§ **RECORDS SHOWN**:
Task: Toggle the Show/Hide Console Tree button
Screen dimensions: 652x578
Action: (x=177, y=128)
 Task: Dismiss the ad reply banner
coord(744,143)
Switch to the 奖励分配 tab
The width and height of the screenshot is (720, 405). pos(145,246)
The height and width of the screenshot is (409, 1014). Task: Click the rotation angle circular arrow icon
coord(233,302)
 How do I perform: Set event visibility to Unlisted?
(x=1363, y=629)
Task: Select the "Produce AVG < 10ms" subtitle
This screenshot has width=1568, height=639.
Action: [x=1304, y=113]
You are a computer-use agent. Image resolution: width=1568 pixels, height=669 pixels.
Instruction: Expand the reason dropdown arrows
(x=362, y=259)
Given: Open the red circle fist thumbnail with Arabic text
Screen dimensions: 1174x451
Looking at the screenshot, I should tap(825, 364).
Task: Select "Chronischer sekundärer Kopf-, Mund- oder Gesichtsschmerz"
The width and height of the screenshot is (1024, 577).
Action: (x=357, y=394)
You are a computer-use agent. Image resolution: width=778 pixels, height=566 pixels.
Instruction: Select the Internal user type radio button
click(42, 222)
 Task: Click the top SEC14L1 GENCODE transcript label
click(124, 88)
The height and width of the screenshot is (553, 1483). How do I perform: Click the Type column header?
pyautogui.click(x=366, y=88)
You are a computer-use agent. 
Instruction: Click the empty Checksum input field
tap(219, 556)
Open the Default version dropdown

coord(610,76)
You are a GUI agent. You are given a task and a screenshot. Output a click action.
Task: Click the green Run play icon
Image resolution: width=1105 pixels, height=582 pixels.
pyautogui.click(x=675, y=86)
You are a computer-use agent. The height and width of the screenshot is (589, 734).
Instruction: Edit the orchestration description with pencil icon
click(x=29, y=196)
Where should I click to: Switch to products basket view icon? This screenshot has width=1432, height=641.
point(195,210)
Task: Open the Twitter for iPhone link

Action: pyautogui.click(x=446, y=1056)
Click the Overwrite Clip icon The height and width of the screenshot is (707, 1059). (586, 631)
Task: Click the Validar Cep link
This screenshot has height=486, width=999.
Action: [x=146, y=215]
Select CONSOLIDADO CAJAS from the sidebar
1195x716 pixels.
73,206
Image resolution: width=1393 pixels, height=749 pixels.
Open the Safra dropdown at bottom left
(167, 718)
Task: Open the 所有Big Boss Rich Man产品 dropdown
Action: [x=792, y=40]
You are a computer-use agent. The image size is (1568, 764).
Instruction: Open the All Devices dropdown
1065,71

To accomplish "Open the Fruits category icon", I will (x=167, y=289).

§ **AIM OF THE TASK**:
All of the material above should be printed out in full, word for word.

§ **ANSWER TO THIS TASK**:
Task: Toggle the Show/Hide Console Tree button
Screen dimensions: 652x578
Action: (x=177, y=128)
 Task: Dismiss the ad reply banner
coord(744,143)
Switch to the 奖励分配 tab
The width and height of the screenshot is (720, 405). pos(145,246)
The height and width of the screenshot is (409, 1014). Task: Click the rotation angle circular arrow icon
coord(233,302)
 How do I perform: Set event visibility to Unlisted?
(x=1363, y=629)
Task: Select the "Produce AVG < 10ms" subtitle
This screenshot has width=1568, height=639.
Action: [x=1304, y=113]
You are a computer-use agent. Image resolution: width=1568 pixels, height=669 pixels.
Instruction: Expand the reason dropdown arrows
(x=362, y=259)
Given: Open the red circle fist thumbnail with Arabic text
Screen dimensions: 1174x451
Looking at the screenshot, I should tap(825, 364).
Task: Select "Chronischer sekundärer Kopf-, Mund- oder Gesichtsschmerz"
The width and height of the screenshot is (1024, 577).
Action: (x=357, y=394)
You are a computer-use agent. Image resolution: width=778 pixels, height=566 pixels.
Instruction: Select the Internal user type radio button
click(42, 222)
 Task: Click the top SEC14L1 GENCODE transcript label
click(124, 88)
The height and width of the screenshot is (553, 1483). How do I perform: Click the Type column header?
pyautogui.click(x=366, y=88)
You are a computer-use agent. 
Instruction: Click the empty Checksum input field
tap(219, 556)
Open the Default version dropdown

coord(610,76)
You are a GUI agent. You are given a task and a screenshot. Output a click action.
Task: Click the green Run play icon
Image resolution: width=1105 pixels, height=582 pixels.
pyautogui.click(x=675, y=86)
You are a computer-use agent. The height and width of the screenshot is (589, 734).
Instruction: Edit the orchestration description with pencil icon
click(x=29, y=196)
Where should I click to: Switch to products basket view icon? This screenshot has width=1432, height=641.
point(195,210)
Task: Open the Twitter for iPhone link

Action: pyautogui.click(x=446, y=1056)
Click the Overwrite Clip icon The height and width of the screenshot is (707, 1059). (586, 631)
Task: Click the Validar Cep link
This screenshot has height=486, width=999.
Action: [x=146, y=215]
Select CONSOLIDADO CAJAS from the sidebar
1195x716 pixels.
73,206
Image resolution: width=1393 pixels, height=749 pixels.
Open the Safra dropdown at bottom left
(167, 718)
Task: Open the 所有Big Boss Rich Man产品 dropdown
Action: [x=792, y=40]
You are a computer-use agent. The image size is (1568, 764).
Instruction: Open the All Devices dropdown
1065,71

To accomplish "Open the Fruits category icon", I will (x=167, y=289).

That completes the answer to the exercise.